И куда завели его разум и основательность?

Стала Варвара примечать: молится сын всё чаще и усердней. Было, зашла она с Евдокимкой в церковь по вечеру; день будний, храм пустой. Пока свечки во здравие близких ставила, пока молилась на Спасителя, глядь, сына рядом нет…

Седенький дьячок водил Евдокимку от иконы к иконе, что-то объяснял ему…

Дома Варвара спросила сына, о чем с дьяком беседовал. Тот как нехотя отвечал, – так, о разном… Потом, будто решившись, продолжил:

– Вы, матушка с тятенькой, неправедно живёте: молитесь мало да не усердно; посты не ладно блюдёте, оттого Бог заботами наказывает… – пока Варвара онемев, подыскивала слова, Евдоким продолжал:

– Я, матушка, в храме служить буду; в монастырь пойду, там учёные монаси книги да иконы пишут; учиться у них стану; дьякон сказал – я разумом светел и пытлив, такие Богу угодны… – у Варвары ухват из рук выпал… Обидные слова о своей неправедности она забыла, сейчас перед глазами её был лишь златокудрый отрок, летящий над церковью!

– Нет, сынок, нет! Не ходи в монастырь! Мы люди мирские, у нас своя жизнь; ты нас молиться научи верно, да посты блюсти, только дома живи. Женишься, деточек заведёшь; с жёнкой, с детками в церкву ходить станете; добрая семья тоже Богу угодна…

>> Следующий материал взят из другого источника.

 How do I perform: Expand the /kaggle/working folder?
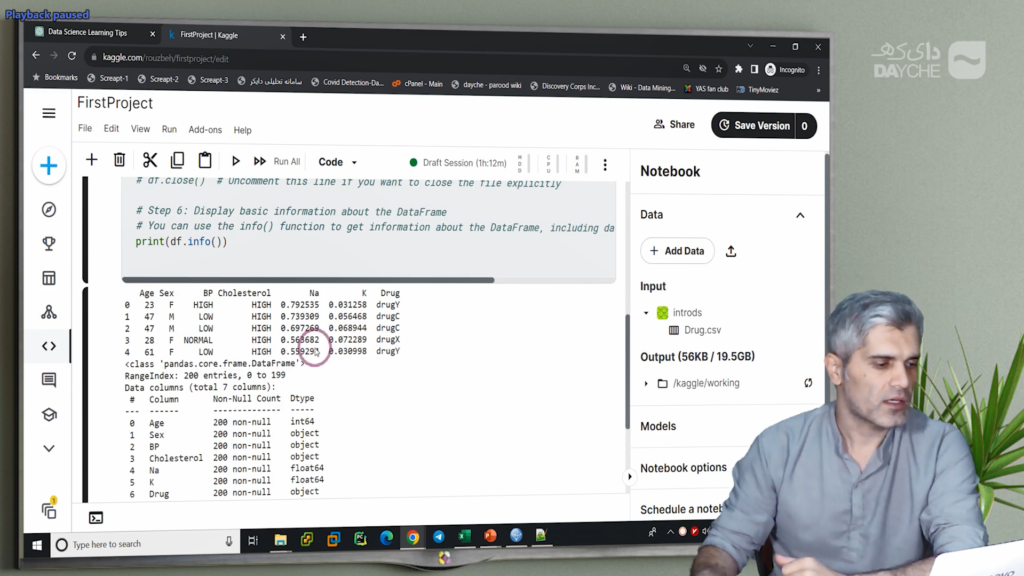pos(646,383)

…Не нашла Варвара нужных слов, не смогла остановить сына. Он живёт в монастыре; изредка приходит навестить родных; он жив, но мысли его далеко от отчего дома, он смотрит на них как на погибших грешников. А Варвара ищет ответ в скорбных глазах Спасителя, сознавая греховность своих мыслей: «Ты забрал у меня брата, я отдала тебе сына; ты взял себе его душу, оставь мне его жизнь…»

…Является Евдокимка по великим праздникам, погостит чуть и вновь исчезнет; а вот где сейчас Машенька, в каких облаках витает, Бог весть… И как вот рядом сидит за станиной, рукой подать, а о чем думы её, – неведомо… Спросишь: «О чем задумалась, душа моя?– «Так, матушка, ни о чем…»

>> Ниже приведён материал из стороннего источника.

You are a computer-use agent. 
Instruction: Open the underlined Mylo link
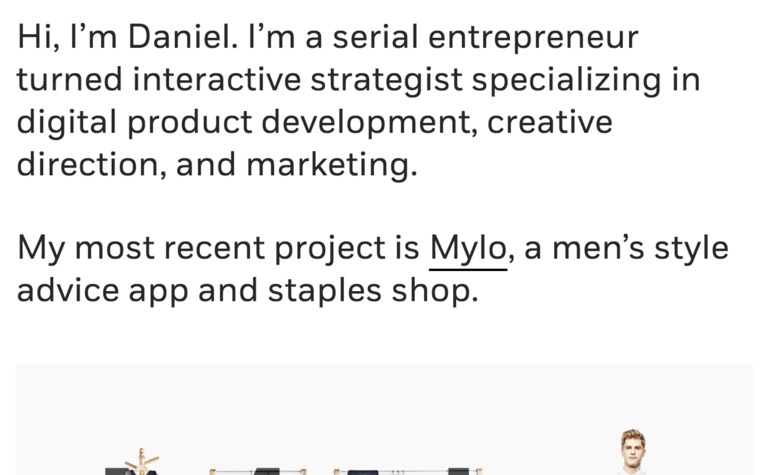[x=468, y=249]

Глянешь, – в чём и душа держится: лёгкая, стрункая, светлая, ровно ангел; сейчас ветром унесёт, а крепости в ней на троих хватит… Замуж отдать бы, в женихах нужды нет, так ведь всем отказ; да отец заступается: «успеет, молода ещё, пусть погуляет…» Да кабы гуляла, а то за порог ни шагу, ни на игрища, ни в хороводы; разве с Уляшей да Верушей-соседкой в улку выйдет, к реке спустится… Давеча забегала Верушка, звала на первые засидки, – нет, не хочется, другим разом…

И обличьем вовсе ровно другой матери дочь; по малолетству ещё ластилась к ней, а подросла, – и вовсе отцова стала…

Сроду Лазарева заступница была; да стола едва доросла, а уж: матушка, не тронь тятеньку!

Парнишки старшие уж понимали всё, отца сторонились. Маша одна с ним ласкова была, а Лазарь и души в ней не чает.

Завтра приедет; жене когда чего привезёт, а дочке всякий раз с даровинкой, пустячок какой; она к отцу на шею, вперёд Уляши воды умыться принесёт, подаст утереться, на стол накроет; сядут в уголку шептаться незнамо о чём; матери в их беседу ходу нет…

Подступает к сердцу ревнивая обида: для чего оставила отчину, из-за кого в телеге тряслась, ночей не спала; чем-то ещё отблагодарит доченька?..

…Вечером Прощёного воскресенья дом не мог долго успокоиться после недельного гулеванья; дети, набаловавшись на улице, не слушали увещеваний матерей о том, что завтра Пост. Захару как старшему после отца в доме пришлось пристрожиться вожжами.

…Он обходил уже затихший дом, прежде чем уйти в свою горницу; в крытом переходе меж избами услышал возню, шёпот и будто бы плач; и кому там недели не достало?

Ещё не дойдя до парочки, уж понял, в чём дело:

– Не надо, боярич, почто так…

Захар оторвал Калистрата за ворот от девки:

– Или хмель не весь вышел?

– Чего?! Мало что шею не сломил! – он дурашливо поклонился. – Гожатко, брат; как большаку уступаю; себе другую сыщу, попригожей да посговорчивей…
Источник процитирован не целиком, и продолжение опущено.